First, we have these flowering whortleberry plants.
They are strangely located on a hedgebank that until recently was surrounded by mixed woodland, which is not at all where you'd expect to find plants that usually prefer sunny moorlands. I suspect they may be a survivor from the time before the woods grew up in the 20th century - after the market gardens and the mines closed. The ground would have been much more open and exposed then. They have struggled on with just enough light because they are on the top of a hedge bank.
Recently, the woods immediately around the bank where these plants are growing have been felled - on one side, to put in new telegraph poles, and the other side the land has a new owner who has decided to clear the scrub and woodland. The whortleberries are clearly delighted with this turn of events and are growing and flowering like mad.
And this is Common Scurvygrass, which I learn is so named because it is well endowed with Vitamin C and makes a good salad. I didn't know what it was so had to pick a bit and take it home to identify.
I couldn't work out why there was so much of this plant flowering madly along the B3257, but almost none at all along the side lane that branches off it. You can step from a road that is white with scurvygrass to a lane completely devoid of it, in a couple of paces. No other obvious difference.
I've now discovered that Common Scurvygrass is a maritime plant - and suddenly it all makes sense. The B3257 is regularly salted in the winter. The side lane isn't. This also explains why you so often see scurvygrass growing in the central reservation of motorways, which is something I'd been wondering about for ages.
Here's a photo showing a bit more leaf : it's quite a straggly thing but grows in big clumps.
Finally, here is an old hedge, down by the Tamar. I think this hedge originally divided off a small field, that I am standing in, from the mine workings on the other side.
It's not a Significant hedge because it's now in the middle of a woodland, pretty much is only growing beech trees and moss, and doesn't divide up anything any more. But it is interesting.
You can see that beech tree on the left, that turns a right angle, going first along parallel to the ground, then straight up, has been laid. A very long time ago, I think someone half-cut through that trunk when it was a young pliable stem, and then staked the young tree so that it would grow sideways and create a barrier. Then, eventually, nobody cut the hedges and they got big and tall, and the land around them became seeded with the children of the hedge-beeches, and then it was a beechwood.

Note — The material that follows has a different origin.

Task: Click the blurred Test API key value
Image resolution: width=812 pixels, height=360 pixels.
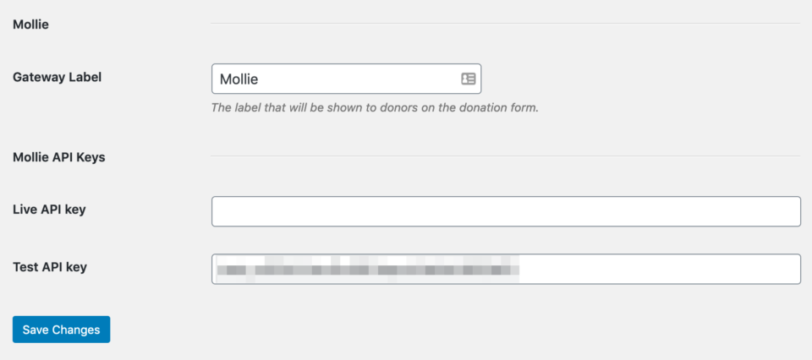Action: coord(368,269)
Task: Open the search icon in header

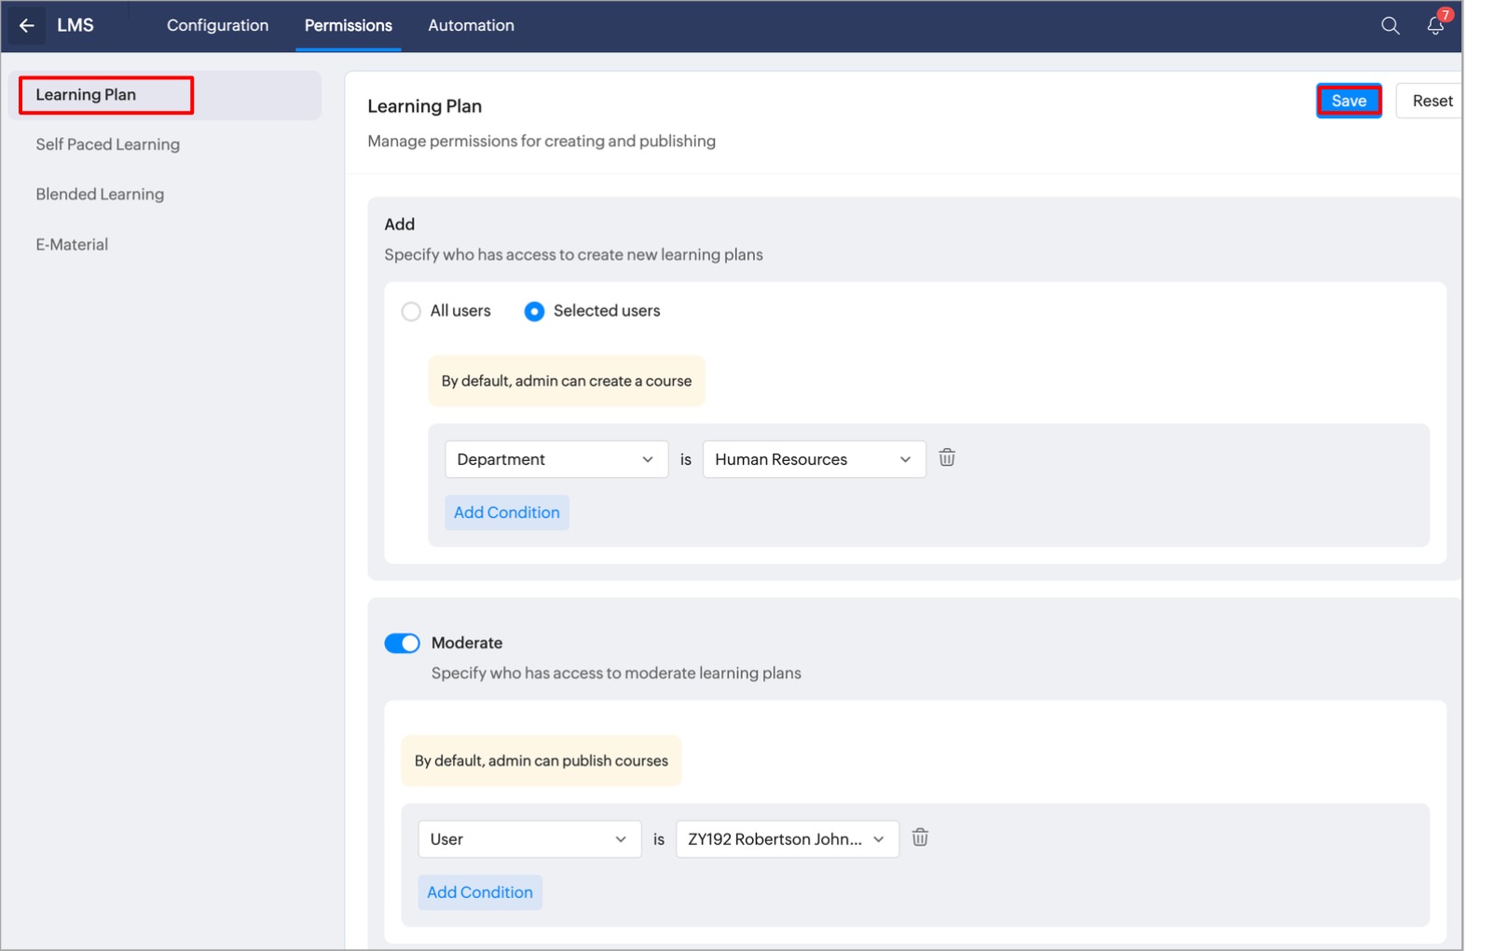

According to the Rules of Hedgelaying as I learned them, that old hedgelayer did it wrong! The tree has been laid so the trunk pointed down the slope - you are supposed to lay hedges on a hill so that the laid trunks point up the hill, as if you point the trunk downwards, the tree often gives up on that trunk as too much hard work and instead sends out new stems going straight up. Clearly this did not happen in this case.